The Company confirms to the Purchaser that the representations
and warranties set forth in Section 3 of the Agreement with respect to the
Mortgage Loans listed on the Mortgage Loan Schedule attached hereto as Exhibit
1, and the representations and warranties in Section 3 of the Agreement with
respect to the Company are true and correct as of the date hereof.
The Mortgage Loans listed on the Mortgage Loan Schedule
attached hereto have the pool characteristics as set forth on Exhibit 2 attached
hereto.
The Mortgage Loans listed on the Mortgage Loan Schedule
attached hereto have been underwritten in accordance with the Underwriting
Guidelines set forth in Exhibit 3 attached hereto.
Capitalized terms used herein and not otherwise defined shall
have the meanings set forth in the Agreement.
COUNTRYWIDE HOME LOANS, INC.
(Company)
By: __________________________
Name:_____________________
Title:____________________
I-1
XXXXXX BROTHERS BANK, FSB
(Purchaser)
By:___________________________
Name:_____________________
Title:____________________
EXHIBIT 1
MORTGAGE LOAN SCHEDULE
[Intentionally Omitted]
EXHIBIT 2
POOL CHARACTERISTICS
The Mortgage Interest Rate shall not exceed [____]% nor be
less than [___]%. With respect to the aggregate unpaid principal balance of the
Mortgage Loans, no more than [___]% of the Mortgage Loans have a balloon payment
feature. With respect to the aggregate unpaid principal balance of all the
Mortgage Loans, the Mortgaged Properties are located as follows: (i) no more
than [___]% are located in California (ii) no more than [___]% are located in
Florida and (iii) no other one state contains more than [__]% of the Mortgaged
Properties. With respect to the aggregate unpaid principal balance of all
Mortgage Loans, (a) no more than [___]% are secured by real property improved by
individual condominium units, (b) no more than [___]% are secured by real
property improved by an individual unit in a planned unit development, and (c)
at least [___]% are secured by real property with a detached one family
residence erected thereon. All of the Mortgaged Properties are owner occupied
primary residences. No Mortgage Loan has a Combined Loan-to-Value Ratio of
greater than [_____]%. The Mortgage Loans have a weighted average Combined
Loan-to-Value ration of [_____]%. With respect to the aggregate unpaid principal
balance of the Mortgage Loans, (a) at least [___]% of the Mortgage Loans were
originated under the Company's full documentation program (b) no more than
[___]% of the Mortgage Loans were originated under the Company's "stated income"
documentation program, and (c) no more than [___]% were originated under
Company's "limited" documentation program. With respect to the aggregate unpaid
principal balance of the Mortgage Loans, (a) no more than [___]% are "cash-out"
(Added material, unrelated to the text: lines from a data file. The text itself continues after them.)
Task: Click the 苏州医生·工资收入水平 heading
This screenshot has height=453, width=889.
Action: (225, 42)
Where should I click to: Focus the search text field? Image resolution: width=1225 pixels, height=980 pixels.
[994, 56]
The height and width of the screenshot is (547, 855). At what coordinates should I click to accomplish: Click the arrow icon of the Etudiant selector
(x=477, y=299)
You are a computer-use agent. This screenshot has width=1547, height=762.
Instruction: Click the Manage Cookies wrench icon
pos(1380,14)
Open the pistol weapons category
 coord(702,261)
refinance and/or debt consolidation mortgage loans, (b) no more than [___]% are
rate and term refinance mortgage loans and (c) at least [___]% are purchase
mortgage loans. No Mortgage Loans has a FICO Score of less than [___]. The
weighted average FICO Score of the Mortgage Loans is [_____]. With respect to
the aggregate unpaid principal balance of the Mortgage Loans, the Mortgage Loans
have the following Credit Grades: (i) [___]% of the Mortgage Loans are Credit
Grade "A"; (ii) [___]% of the Mortgage Loans are Credit Grade "A-"; and (iii)
[___]% of the Mortgage Loans are Credit Grade "B". [___]. With respect to the
aggregate unpaid principal balance of the Mortgage Loans, [___]% of the Mortgage
Loans have prepayment penalty features. With respect to the aggregate unpaid
principal balance of the Mortgage Loans, the weighted average prepayment penalty
term of Mortgage Loans that have prepayment penalties is [___] months. The
weighted average seasoning of the Mortgage Loans is less than [__] months. No
Mortgage Loans has a debt to income ratio greater than [___]. The weighted
average debt to income ratio of the Mortgage Loans is [_____]. No more than
[___]% of the Mortgage Loans has a debt to income ratio greater than 45. No more
than [___]% of the Mortgage Loans has a debt to income ratio greater than 50.